No, Frances Posnanski does not go into anything halfheartedly. In her 40s, she decided to go back and get her college degree. She graduated top of her class and became a computer programmer. That’s just mom.
Still, this adult coloring obsession kind of came out of nowhere.
Other than that brief and fleeting time painting-by-numbers period, I never once saw my mother do anything even remotely connected to art. Never saw her draw. Never saw her color. But a couple of years ago, she read a story in Parade magazine about adult coloring.
“I saw the paintings,” she says, “and I thought they looked interesting. I was drawn in.”
The adult coloring revolution began sweeping America in 2015. Fourteen million adult coloring books sold in 2016. Psychologists have found profound connections between coloring and the reduction of stress. Adult coloring clubs have popped up all over the world. There has been talk for the last two years that the craze will end, that the bubble will burst, but this does not seem to be happening. As the times get more complicated, the simplicity of simply coloring becomes more and more appealing.
I’ve had a chance to watch this extraordinary passion trend in a more personal way, through the eyes of my mother. Frances began to color shortly after she read that article; at first she used the most basic Crayola pencils and the cheapest book that was available at Barnes & Noble. She had to press down on the pencils so hard to get the colors right that she hurt her hand and had to go to the hospital for a cortisone shot.
And then the obsession began to kick in. She began to get better pencils that were easier on the hands – the favorite of her numerous coloring pencil sets is a 150-color Prismacolor Premier set. “I know every color in that set by heart,” she says. “The other sets, I need a color chart.”

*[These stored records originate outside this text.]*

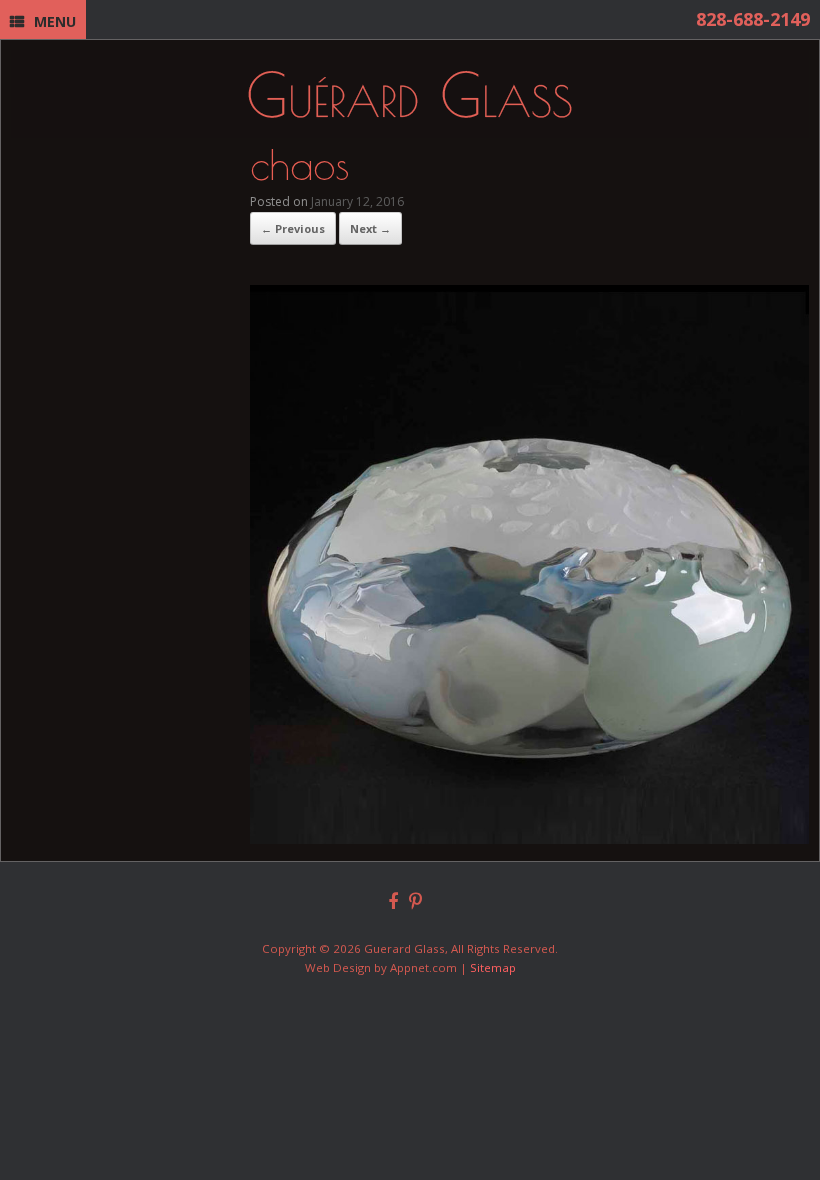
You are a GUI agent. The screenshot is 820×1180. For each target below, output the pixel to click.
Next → (370, 228)
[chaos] (529, 838)
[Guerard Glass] (410, 94)
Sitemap (493, 967)
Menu (55, 21)
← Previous (293, 228)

She started to order special books from all over the world; mom recently got a reprint of a rare coloring book by an author in Indonesia. The author had sold out his first printing but the book was so popular that many people (including, I suspect, my mom) pleaded with him to have a second printing. The book arrived with about 20 different shipping labels on it, including a notice that the package had been opened by authorities wanting to make sure there was nothing illegal in it.

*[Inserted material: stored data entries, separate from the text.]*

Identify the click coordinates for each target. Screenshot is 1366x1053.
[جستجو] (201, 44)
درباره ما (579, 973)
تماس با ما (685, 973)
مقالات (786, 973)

Mom has spent countless hours studying different technique to create shading and depth, she has learned how to bring in watercolors and other mediums, how to mix colors to get precisely the hue and tone and tint that fits her imagination.
“The thing of it is,” she says, “some of the illustrations are quite complicated. And remember you choose all the colors. So there are parts in the painting … you really don’t know what that part means. So I go look it up on YouTube or Pinterest to see examples of what other people did. It doesn’t mean they were right, but at least you see something that makes sense. It just helps to see other examples. In a way it’s like a puzzle.”
Mom spends three hours a day coloring. It’s probably more than that, but that’s what she will admit to. I asked her what coloring does for her.
“It makes me relaxed,” she says. “I really do enter another world, and I like it. I like that I can bring black and white pages to life. And I lose myself in it. Time goes by very quickly.”